A study from the Ohio River Valley Institute found that, since the Shell plastic plant was first announced in 2012, Beaver County has seen a declining population, zero reduction in poverty, zero growth in business, and zero growth in employment, even considering  all the temporary construction workers that built the plant. In fact, the county has fallen behind the state and the nation in nearly every measure of economic activity.

The Shell fracked plastic plant in Beaver, PA will make 1.6M tons of plastic while producing 2.2M tons of CO2 every year. Not to mention tons of pollution released into the community every year. Photo credit: Mark Dixon, Blue Lens LLC

The Shell cracker plant has been a source of alarming air pollution, caused  potential health impacts and created a nightmare for the environment and people living nearby. In the first year alone the facility blew through 4 different air pollution limits and exceeded a benzene permit limit and as of February 2024 had 41 malfunctions. These malfunctions triggered malodors, chemical spills, and flaring episodes that illuminated the night sky.

In May of 2023, the Pennsylvania Department of Environmental Protection fined Shell almost $10 million for violating state air quality regulations, including exceeding 12-month emissions limits for VOCs, carbon monoxides, and nitrous oxides. This is one of the largest penalties in state history but threatens to position this large polluter in a “pay to pollute” relationship with regulators.  The plant also faces a federal lawsuit from The Clean Air Council and the Environmental Integrity Project for its repeated air pollution violations. 

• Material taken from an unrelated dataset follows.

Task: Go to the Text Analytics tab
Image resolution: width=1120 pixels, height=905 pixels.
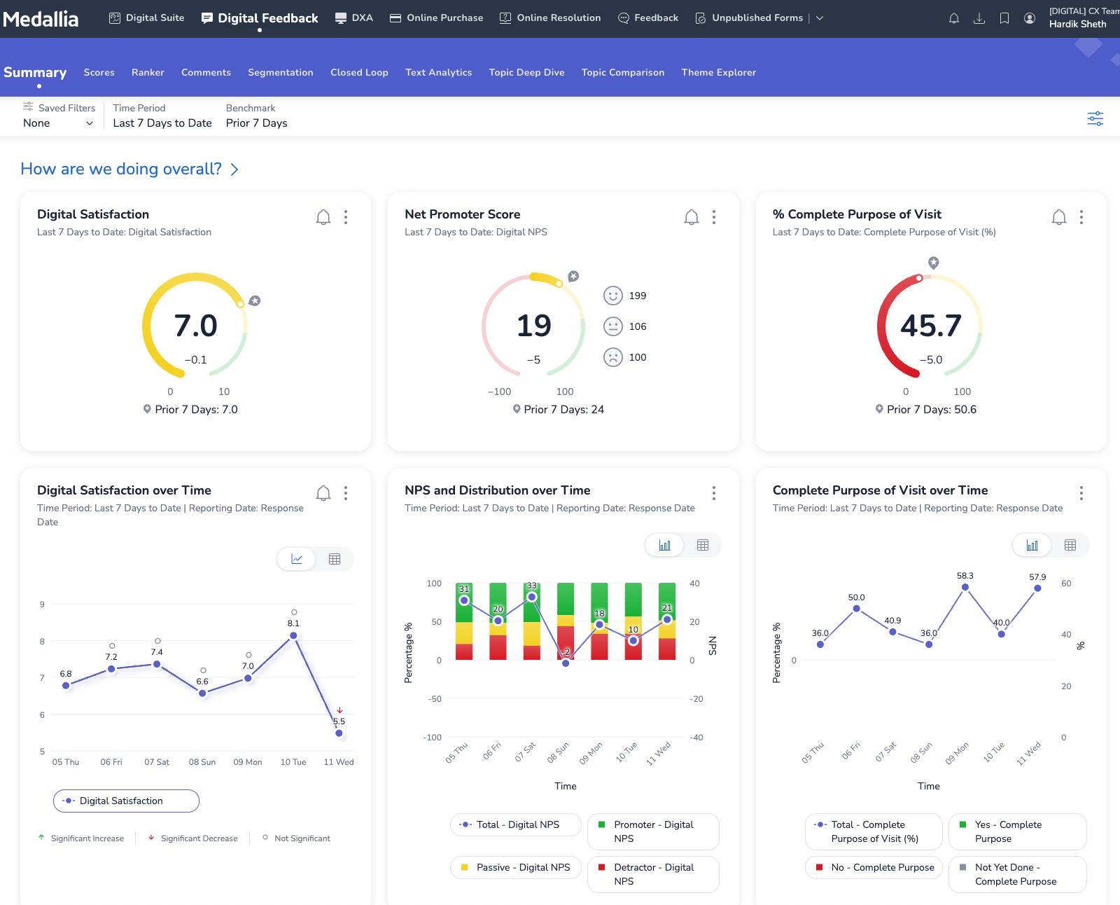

The economic and environmental track record of Beaver County suggests that the petrochemical “boom” has turned out to be a bust. 

Local advocates will continue to challenge these facilities, the false promises and  expose the connection between fracking and cracking to make more plastic, which is the last thing this beautiful planet needs. 

We will persist and resist the petrochemical buildout in the Ohio River Valley and beyond so that future generations don’t have to choose between a job and their health. Current and future generations are depending on us to make wise economic development decisions that prioritize the protection of our land, and the health and safety of the people. It’s what residents of the Ohio River Valley deserve.